Please restate, exactly as written, the lines running from the beginning of the material through the line that has "has width=480, height=360." in it.

○ ○ ○

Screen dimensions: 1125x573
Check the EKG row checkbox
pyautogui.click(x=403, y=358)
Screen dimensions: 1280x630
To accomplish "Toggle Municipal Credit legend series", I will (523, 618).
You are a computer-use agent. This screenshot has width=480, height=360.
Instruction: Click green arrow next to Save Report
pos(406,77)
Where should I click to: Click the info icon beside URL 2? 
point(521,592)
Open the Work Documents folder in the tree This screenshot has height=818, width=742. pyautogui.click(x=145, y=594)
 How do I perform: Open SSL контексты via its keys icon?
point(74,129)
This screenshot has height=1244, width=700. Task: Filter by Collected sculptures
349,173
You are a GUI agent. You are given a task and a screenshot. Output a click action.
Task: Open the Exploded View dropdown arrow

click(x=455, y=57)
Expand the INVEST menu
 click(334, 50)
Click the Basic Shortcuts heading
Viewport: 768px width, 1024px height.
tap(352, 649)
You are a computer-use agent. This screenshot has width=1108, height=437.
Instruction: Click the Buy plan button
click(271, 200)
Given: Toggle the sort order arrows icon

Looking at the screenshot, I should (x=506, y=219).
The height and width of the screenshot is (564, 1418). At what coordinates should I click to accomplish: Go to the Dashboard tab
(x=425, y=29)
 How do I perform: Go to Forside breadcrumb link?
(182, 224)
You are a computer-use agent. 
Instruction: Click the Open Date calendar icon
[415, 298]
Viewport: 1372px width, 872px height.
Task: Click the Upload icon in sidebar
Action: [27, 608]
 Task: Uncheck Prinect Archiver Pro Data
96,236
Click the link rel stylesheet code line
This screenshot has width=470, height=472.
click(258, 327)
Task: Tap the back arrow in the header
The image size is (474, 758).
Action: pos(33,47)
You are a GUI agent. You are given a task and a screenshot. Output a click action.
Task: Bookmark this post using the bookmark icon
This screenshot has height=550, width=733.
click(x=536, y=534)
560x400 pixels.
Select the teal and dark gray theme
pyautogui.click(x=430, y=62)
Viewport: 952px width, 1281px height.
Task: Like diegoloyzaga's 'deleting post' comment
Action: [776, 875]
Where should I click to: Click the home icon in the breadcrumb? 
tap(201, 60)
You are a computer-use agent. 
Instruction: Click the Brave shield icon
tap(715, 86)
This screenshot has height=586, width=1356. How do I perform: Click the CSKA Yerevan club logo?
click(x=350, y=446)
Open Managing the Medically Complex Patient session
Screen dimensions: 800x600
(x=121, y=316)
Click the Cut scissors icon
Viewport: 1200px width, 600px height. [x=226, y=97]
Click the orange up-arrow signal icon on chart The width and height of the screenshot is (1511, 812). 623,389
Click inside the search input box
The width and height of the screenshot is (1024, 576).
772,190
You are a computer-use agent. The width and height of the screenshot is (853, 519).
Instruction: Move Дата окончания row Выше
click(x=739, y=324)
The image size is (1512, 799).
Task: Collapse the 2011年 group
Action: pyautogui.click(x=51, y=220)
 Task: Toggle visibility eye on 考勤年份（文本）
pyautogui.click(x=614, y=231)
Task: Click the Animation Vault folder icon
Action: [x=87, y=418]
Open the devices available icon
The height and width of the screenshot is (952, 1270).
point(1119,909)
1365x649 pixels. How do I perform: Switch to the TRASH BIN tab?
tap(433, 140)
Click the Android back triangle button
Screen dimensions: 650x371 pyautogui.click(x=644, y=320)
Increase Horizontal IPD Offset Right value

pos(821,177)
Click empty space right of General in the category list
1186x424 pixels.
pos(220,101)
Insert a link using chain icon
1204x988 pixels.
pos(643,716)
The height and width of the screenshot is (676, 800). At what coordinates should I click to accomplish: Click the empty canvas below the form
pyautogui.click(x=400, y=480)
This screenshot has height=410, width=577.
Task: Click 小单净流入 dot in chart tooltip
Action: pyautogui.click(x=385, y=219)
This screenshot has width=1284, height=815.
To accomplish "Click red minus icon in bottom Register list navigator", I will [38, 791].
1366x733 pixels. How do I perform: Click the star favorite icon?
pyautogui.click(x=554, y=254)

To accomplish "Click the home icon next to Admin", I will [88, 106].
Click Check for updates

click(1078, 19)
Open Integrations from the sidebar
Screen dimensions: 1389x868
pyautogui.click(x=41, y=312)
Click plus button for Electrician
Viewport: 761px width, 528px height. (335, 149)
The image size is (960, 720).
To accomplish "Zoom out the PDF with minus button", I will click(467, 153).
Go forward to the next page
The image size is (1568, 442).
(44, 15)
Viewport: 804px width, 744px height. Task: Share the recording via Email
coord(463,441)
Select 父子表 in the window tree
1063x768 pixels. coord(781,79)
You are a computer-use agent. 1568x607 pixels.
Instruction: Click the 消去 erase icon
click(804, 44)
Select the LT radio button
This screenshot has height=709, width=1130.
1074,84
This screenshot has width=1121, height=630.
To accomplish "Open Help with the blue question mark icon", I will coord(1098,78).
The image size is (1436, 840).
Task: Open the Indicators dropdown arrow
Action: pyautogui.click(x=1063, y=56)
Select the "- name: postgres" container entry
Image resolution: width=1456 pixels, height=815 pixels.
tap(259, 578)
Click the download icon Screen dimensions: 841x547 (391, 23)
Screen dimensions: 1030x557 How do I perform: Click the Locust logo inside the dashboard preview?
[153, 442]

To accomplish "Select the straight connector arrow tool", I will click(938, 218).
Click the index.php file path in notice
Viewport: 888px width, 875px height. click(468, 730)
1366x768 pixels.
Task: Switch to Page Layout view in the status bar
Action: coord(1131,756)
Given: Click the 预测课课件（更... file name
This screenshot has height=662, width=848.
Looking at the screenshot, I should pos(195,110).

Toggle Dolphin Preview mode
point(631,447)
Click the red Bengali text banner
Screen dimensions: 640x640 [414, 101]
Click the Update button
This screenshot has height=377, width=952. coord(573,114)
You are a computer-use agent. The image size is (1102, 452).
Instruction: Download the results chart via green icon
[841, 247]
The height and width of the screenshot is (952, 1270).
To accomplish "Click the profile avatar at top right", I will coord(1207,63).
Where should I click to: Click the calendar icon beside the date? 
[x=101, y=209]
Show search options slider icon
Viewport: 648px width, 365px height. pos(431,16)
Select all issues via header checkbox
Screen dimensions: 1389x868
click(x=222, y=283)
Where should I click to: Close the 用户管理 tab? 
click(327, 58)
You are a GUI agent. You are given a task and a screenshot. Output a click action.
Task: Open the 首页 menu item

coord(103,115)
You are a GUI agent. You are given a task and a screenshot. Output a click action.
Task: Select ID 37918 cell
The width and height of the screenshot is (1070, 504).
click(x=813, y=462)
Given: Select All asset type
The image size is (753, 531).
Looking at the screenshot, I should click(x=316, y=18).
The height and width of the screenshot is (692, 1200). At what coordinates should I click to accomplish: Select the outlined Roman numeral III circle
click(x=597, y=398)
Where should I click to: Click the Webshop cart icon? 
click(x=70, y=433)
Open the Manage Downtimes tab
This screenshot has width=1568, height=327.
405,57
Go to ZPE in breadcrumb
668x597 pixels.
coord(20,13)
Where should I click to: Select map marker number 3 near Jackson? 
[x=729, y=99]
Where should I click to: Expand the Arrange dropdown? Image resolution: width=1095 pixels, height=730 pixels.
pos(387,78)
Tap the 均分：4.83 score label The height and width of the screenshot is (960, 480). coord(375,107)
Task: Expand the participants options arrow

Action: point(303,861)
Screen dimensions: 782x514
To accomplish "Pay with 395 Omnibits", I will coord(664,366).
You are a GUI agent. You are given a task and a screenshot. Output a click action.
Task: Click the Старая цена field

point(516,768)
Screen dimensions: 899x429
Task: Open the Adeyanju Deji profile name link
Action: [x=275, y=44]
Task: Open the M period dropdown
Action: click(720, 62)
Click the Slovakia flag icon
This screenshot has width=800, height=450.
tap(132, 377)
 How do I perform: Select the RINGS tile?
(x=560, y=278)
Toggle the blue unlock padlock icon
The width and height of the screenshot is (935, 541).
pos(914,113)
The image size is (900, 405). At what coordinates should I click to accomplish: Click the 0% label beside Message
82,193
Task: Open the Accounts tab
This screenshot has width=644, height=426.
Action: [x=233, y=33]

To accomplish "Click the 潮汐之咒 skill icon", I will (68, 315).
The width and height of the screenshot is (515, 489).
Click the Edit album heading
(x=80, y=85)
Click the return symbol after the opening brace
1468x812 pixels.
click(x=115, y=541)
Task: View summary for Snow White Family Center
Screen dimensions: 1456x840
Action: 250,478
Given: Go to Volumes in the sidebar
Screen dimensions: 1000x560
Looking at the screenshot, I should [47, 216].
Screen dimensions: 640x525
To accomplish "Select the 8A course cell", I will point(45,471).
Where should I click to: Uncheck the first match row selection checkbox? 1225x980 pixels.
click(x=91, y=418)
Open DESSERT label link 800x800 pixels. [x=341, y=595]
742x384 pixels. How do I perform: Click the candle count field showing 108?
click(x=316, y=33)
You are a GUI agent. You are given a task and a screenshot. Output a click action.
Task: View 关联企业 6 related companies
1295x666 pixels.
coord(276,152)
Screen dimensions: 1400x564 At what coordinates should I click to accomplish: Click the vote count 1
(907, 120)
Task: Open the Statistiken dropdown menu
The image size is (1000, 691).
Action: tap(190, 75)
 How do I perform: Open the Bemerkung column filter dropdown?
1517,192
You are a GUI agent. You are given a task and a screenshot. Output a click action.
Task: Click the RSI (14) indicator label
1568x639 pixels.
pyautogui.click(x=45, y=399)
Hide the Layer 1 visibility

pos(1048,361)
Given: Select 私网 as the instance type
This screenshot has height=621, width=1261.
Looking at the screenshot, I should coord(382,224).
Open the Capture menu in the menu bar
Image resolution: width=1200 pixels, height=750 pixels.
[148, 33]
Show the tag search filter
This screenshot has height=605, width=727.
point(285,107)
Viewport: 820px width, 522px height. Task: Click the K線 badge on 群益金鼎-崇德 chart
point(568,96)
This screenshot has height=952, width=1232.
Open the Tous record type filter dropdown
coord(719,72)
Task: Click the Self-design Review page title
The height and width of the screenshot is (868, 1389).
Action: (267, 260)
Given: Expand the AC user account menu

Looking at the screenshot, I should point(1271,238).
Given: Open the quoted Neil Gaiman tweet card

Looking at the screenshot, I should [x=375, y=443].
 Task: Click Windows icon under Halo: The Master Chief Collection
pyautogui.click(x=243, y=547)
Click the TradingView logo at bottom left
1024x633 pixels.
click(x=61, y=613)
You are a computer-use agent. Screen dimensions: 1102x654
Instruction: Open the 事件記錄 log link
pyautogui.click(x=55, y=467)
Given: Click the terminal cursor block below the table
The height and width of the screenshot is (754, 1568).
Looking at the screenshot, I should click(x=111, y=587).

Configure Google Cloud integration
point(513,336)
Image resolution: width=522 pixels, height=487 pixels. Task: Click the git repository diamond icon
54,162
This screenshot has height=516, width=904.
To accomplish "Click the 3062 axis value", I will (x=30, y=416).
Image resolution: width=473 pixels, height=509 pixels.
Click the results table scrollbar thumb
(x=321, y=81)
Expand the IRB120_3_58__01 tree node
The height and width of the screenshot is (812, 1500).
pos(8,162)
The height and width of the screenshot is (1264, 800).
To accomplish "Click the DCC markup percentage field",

○ ○ ○

▶ **Solution to the exercise**
Screen dimensions: 1125x573
Check the EKG row checkbox
pyautogui.click(x=403, y=358)
Screen dimensions: 1280x630
To accomplish "Toggle Municipal Credit legend series", I will (523, 618).
You are a computer-use agent. This screenshot has width=480, height=360.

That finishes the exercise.